> PROMPT
When you copy the records, keep every word exact and leave the pictures out.

Records excerpted from a collection:
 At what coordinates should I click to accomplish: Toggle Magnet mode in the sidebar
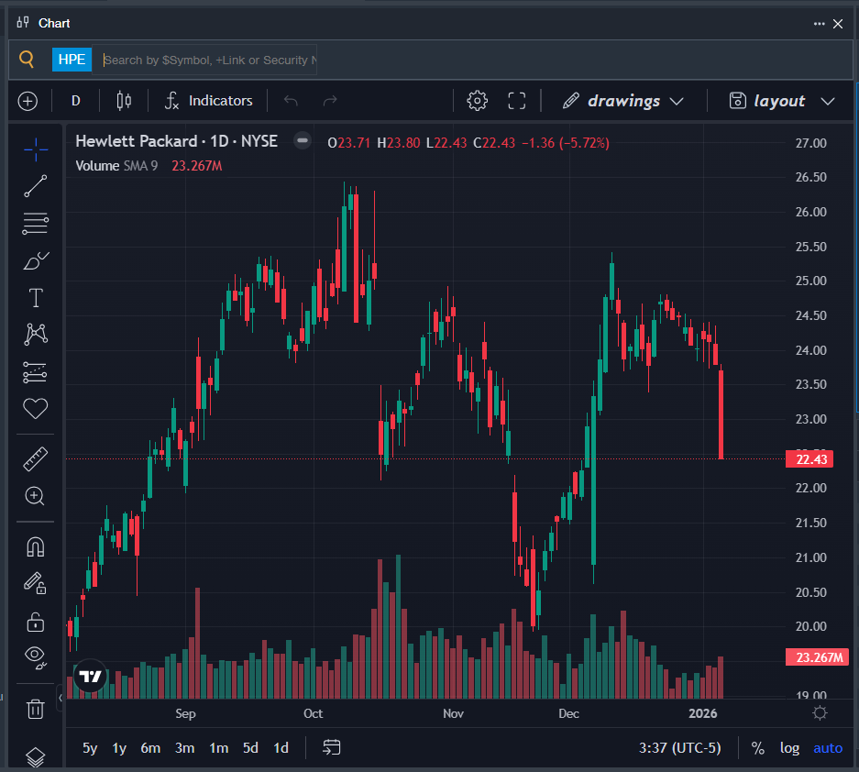coord(35,546)
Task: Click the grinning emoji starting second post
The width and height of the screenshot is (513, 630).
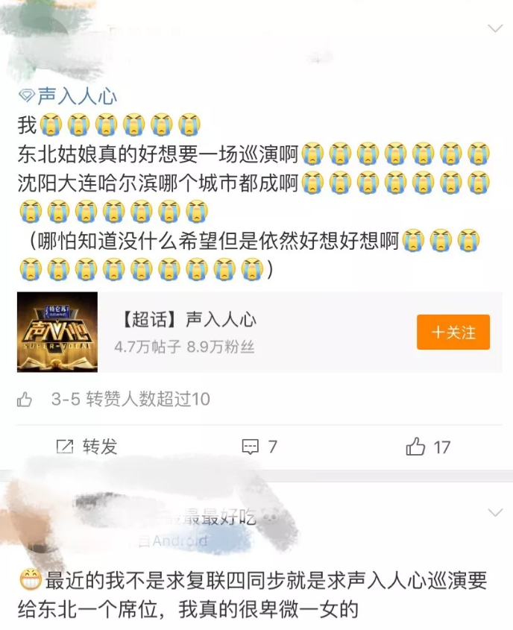Action: [x=30, y=581]
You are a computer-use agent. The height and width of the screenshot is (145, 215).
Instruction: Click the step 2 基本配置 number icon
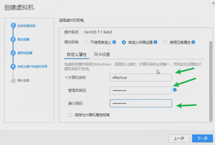pyautogui.click(x=13, y=39)
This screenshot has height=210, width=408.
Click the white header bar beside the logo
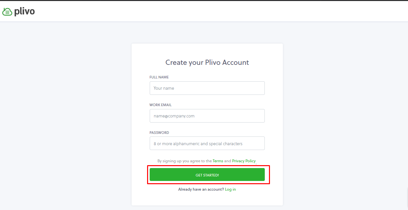click(220, 12)
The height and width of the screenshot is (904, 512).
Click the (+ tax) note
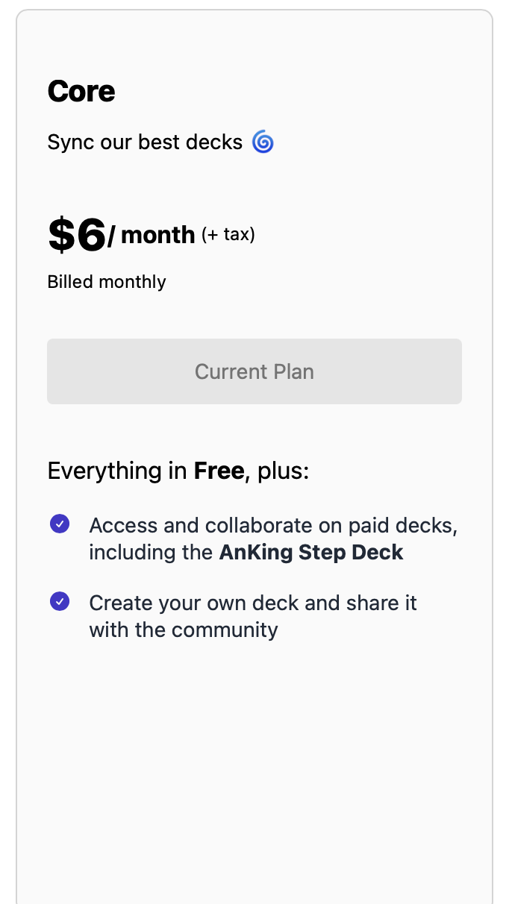coord(228,235)
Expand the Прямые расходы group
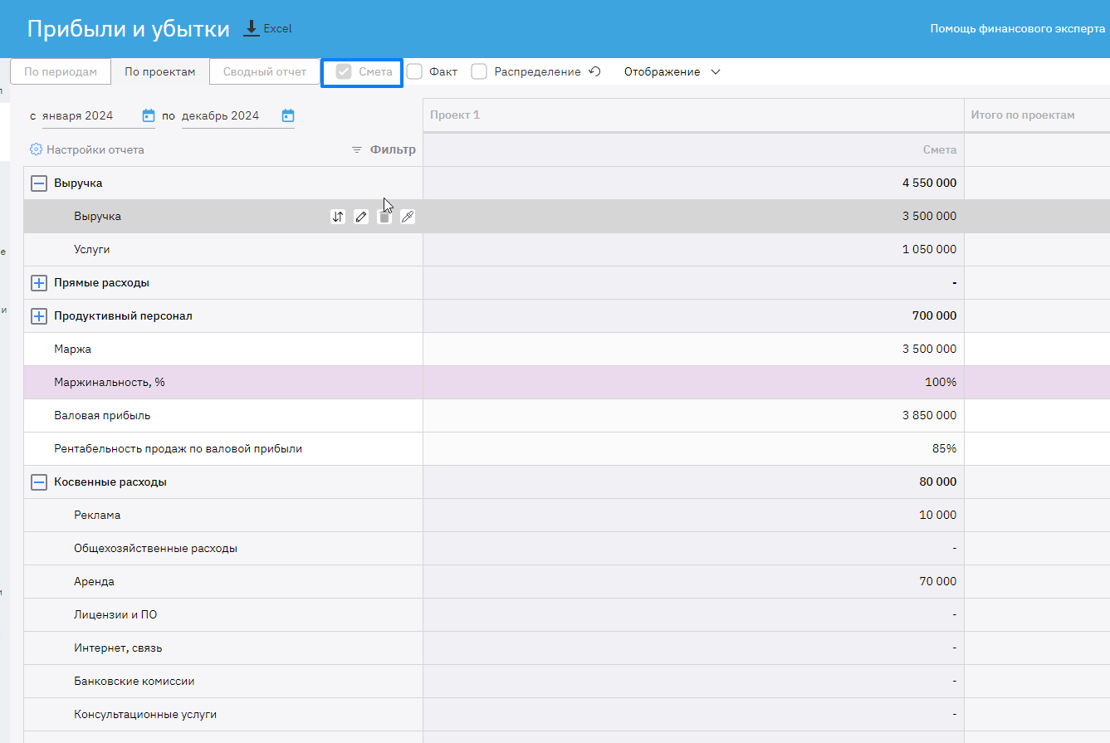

> THE ANSWER
 At what coordinates should I click to accomplish: Toggle Magnet mode in the sidebar
coord(35,546)
Task: Click the grinning emoji starting second post
The width and height of the screenshot is (513, 630).
Action: [x=30, y=581]
You are a computer-use agent. The height and width of the screenshot is (145, 215).
Instruction: Click the step 2 基本配置 number icon
pyautogui.click(x=13, y=39)
This screenshot has height=210, width=408.
Click the white header bar beside the logo
click(220, 12)
The height and width of the screenshot is (904, 512).
Click the (+ tax) note
coord(228,235)
Expand the Прямые расходы group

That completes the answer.